Renal microcirculatory dysfunction in sepsis‐induced acute kidney injury (AKI) in mice

Abstract

Understanding the sequence of events leading to sepsis‐induced renal injury, especially at the early stages of sepsis, is critical for developing new therapy to reduce mortality that is currently greater than 50%. The cecal ligation and puncture (CLP) model of sepsis was used to study the development of AKI in male 40‐week C57BL/6 mice. Intravital video microscopy (IVVM) was used to monitor and quantitate changes in the peritubular microenvironment in sham surgery mice and at 2, 4, or 6 h following CLP. IVVM revealed a dramatic fall in peritubular capillary perfusion as early as 2 h post CLP. The percentages of cortical peritubular capillaries with continuous flow dropped from 85 ± 4% to 66 ± 6% (P < .05, n = 6) and continued to worsen through 6 h. We also observed that cellular levels of NAD(P)H, an indicator of cellular redox stress measured by IVVM, were elevated following CLP but lagged behind the fall in capillary perfusion.
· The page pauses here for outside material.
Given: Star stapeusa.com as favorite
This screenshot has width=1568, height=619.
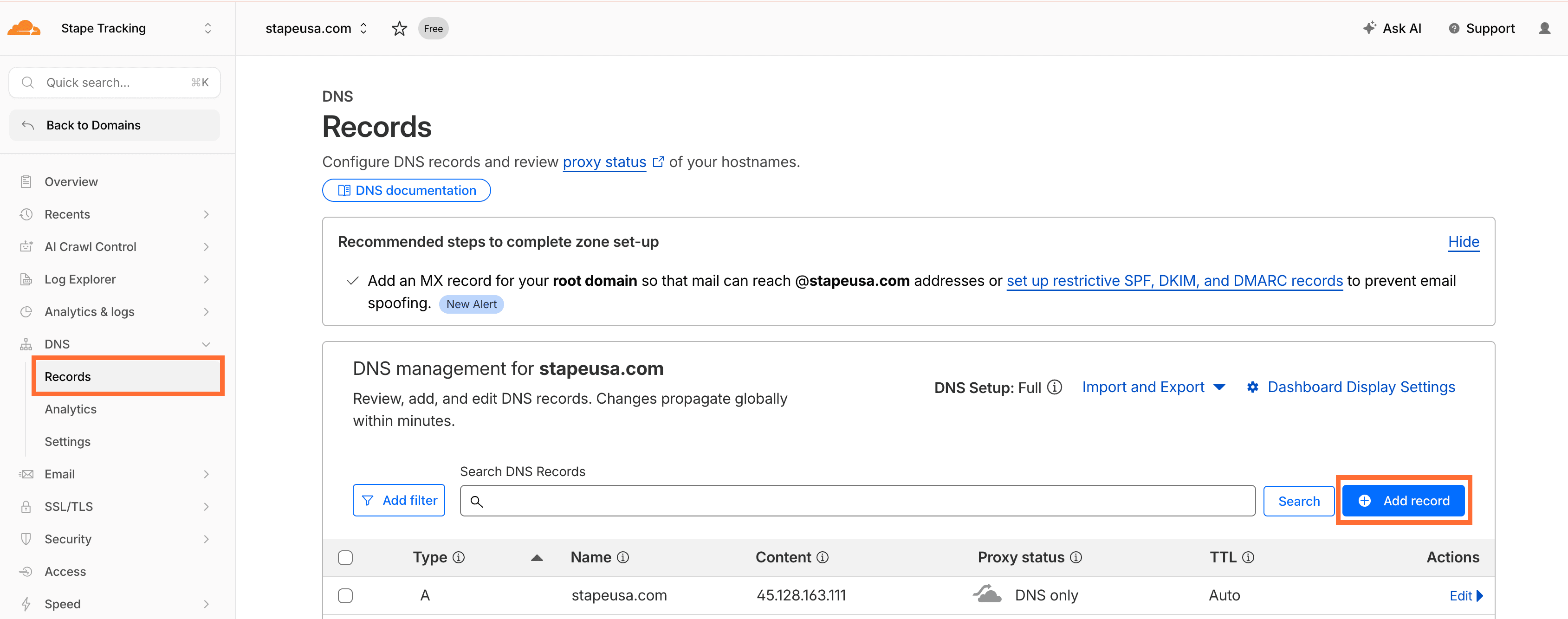Looking at the screenshot, I should point(399,28).
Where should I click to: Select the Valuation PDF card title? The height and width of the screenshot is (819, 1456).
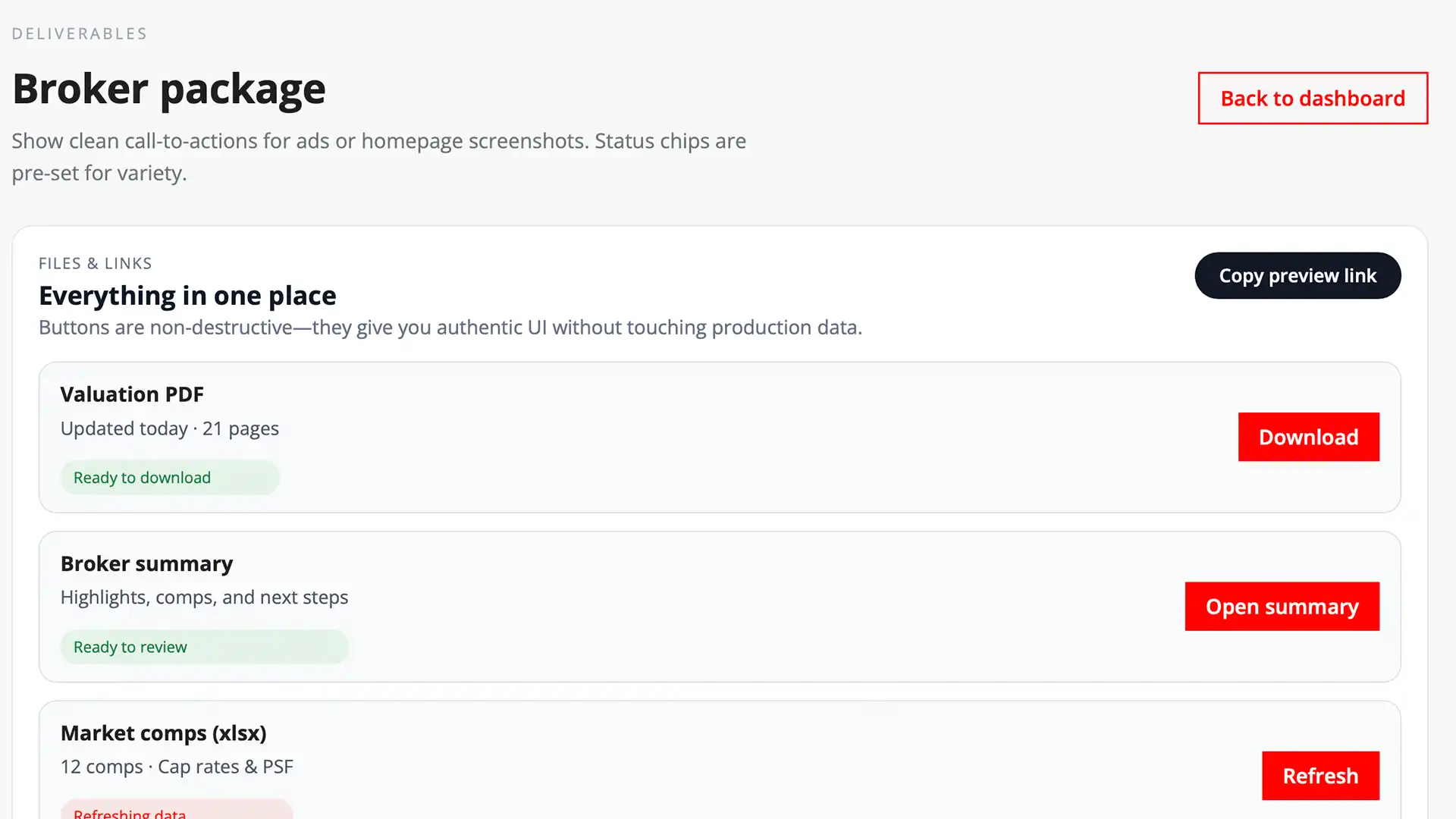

These data show that a compromised renal cortical microcirculation is a very early event in the development of sepsis. The data also indicate a critical relationship between peritubular capillary dysfunction and the development of tubular stress and renal injury during sepsis. This study suggests that therapeutic approaches targeting the peritubular capillary that improve the renal microcirculation could reduce sepsis‐induced AKI. Supported by AHA Grant In Aid #850227Z.